Richard Dickmann

Winds of Change –
Minimum Tillage, Keeping the Dust Storms Away

Traditional agricultural practices such as ploughing destroy soil structures and make soils more vulnerable to wind and water erosion. During dry periods, these practices can lead to severe dust storms, which occurred in Australia particularly prior to the 1990s. As a consequence more and more farmers began to adapt conservation agriculture practices such as minimum or zero tillage.

These practices actually helped to reduce the occurrence of dust storms – even during the “Millennium Drought” from 2000 to 2009, but they also changed weed population dynamics. Bayer and the Grains Research and Development Corporation (GRDC) of Australia have teamed up in an innovative partnership to directly target the biggest threat to the Australian minimum tillage system; weed resistance.

Australia is an ancient landscape with highly weathered and largely infertile soils. The climate over most of the continent is comparatively dry and highly variable from year to year. Climate challenges have grown steadily, with a significant, long term reduction in rainfall in the main, southern agricultural areas. These challenges require innovative solutions to keep agriculture productive, profitable, and sustainable. Traditional agricultural practices, like ploughing, destroy the soil structure and make the top-soil, which contains most of the nutrients, more vulnerable to both wind and water erosion, particularly during droughts, when soil cover is low. Thus, fine soil particles can easily be picked up by the wind. The increasing number of dust storms across the cereal belt in the 1980s and early 1990s provided strong stimuli for the uptake of Conservation Agriculture (CA) principles. These principles include minimum or zero tillage, partial or full retention of crop residues to maintain soil cover, and rotation of cereals, oilseeds and legumes. Today, a significant majority of Australian broad-acre farmers grow winter cereals using Conservation Agriculture (CA) principles. Approximately 90% of all fields use some form of minimum tillage.

Richard Dickmann
Richard Dickmann
Richard Dickmann,
Head of Public & Government Affairs, Australia and New Zealand

Reducing tillage meant a significant reduction in energy demand and soil erosion. As a result, during the 10 years of the ‘Millennium Drought’, from 2000 to 2009, there was no major dust storm in southern Australia. Another important aspect of conservation agriculture is the improved soil water availability. Maintaining crop residues and reducing tillage leads to reduced evaporation and increases water infiltration. It also enables earlier sowing, thereby reducing moisture loss to weeds and/or evaporation. Despite hotter and drier conditions driven by climate change, Australian farmers have maintained and even increased their cereal yields, while improving their environment record.

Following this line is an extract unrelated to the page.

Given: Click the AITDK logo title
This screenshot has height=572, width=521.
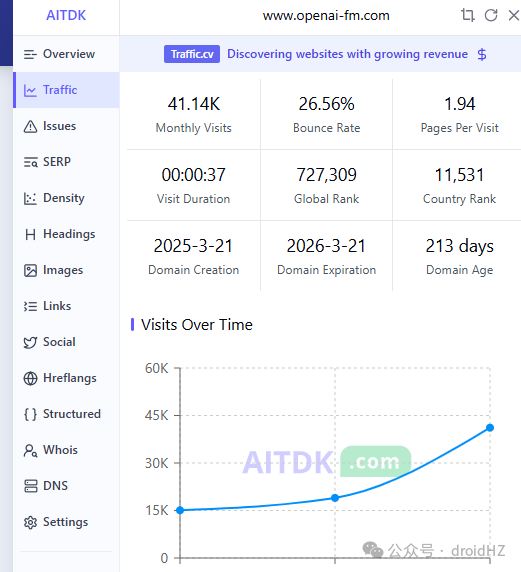Looking at the screenshot, I should [x=66, y=15].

However, a consequence of reduced tillage is the need to control weeds chemically, which has led to a change in weed population dynamics and challenges. A range of different herbicides have been used to control weeds. However, the continuous application of herbicides, without a full understanding of weed population dynamics, created widespread herbicide resistant weed populations. This required significant research and innovation in integrated weed management.

The challenging production environment that Australian farmers are facing has spawned a unique agricultural research and development funding system which is characterized by strong farmer participation. In the mid-1980s the Australian government established the Rural Research and Development Corporations (e.g. GRDC) matching compulsory farmer research levy contributions with government funds. The GRDC alone invests more than AUD200 million per year (USD 152 million), mainly within Australia.

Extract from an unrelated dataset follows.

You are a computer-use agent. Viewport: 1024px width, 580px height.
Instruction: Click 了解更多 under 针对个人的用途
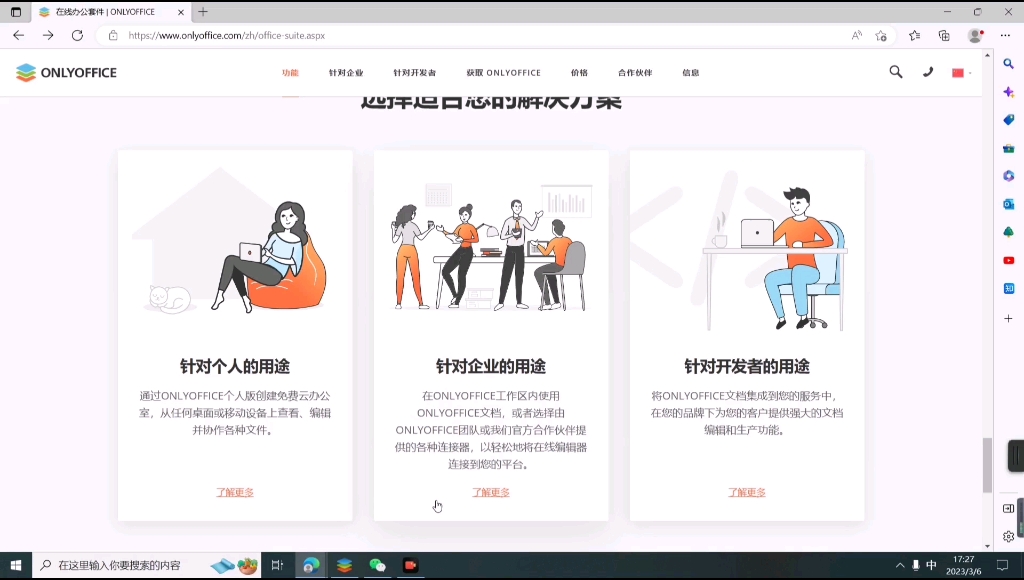pos(234,492)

Recognizing that weed resistance is a global threat, the GRDC and Bayer agreed to set up an international collaboration called the Herbicide Innovation Partnership. Among the research team are 11 postdoctoral students selected from Australia and New Zealand. Ten Australian weeds have been added to the chemical screens in Bayer Frankfurt, Germany, and the best alternatives will now be tested in Australia, in a purpose built facility.

This collaboration, resulting from Australian farmers’ challenge and their ingenuity to find answers, will contribute to innovative solutions to help maintain productive, profitable and sustainable agricultural systems around the globe.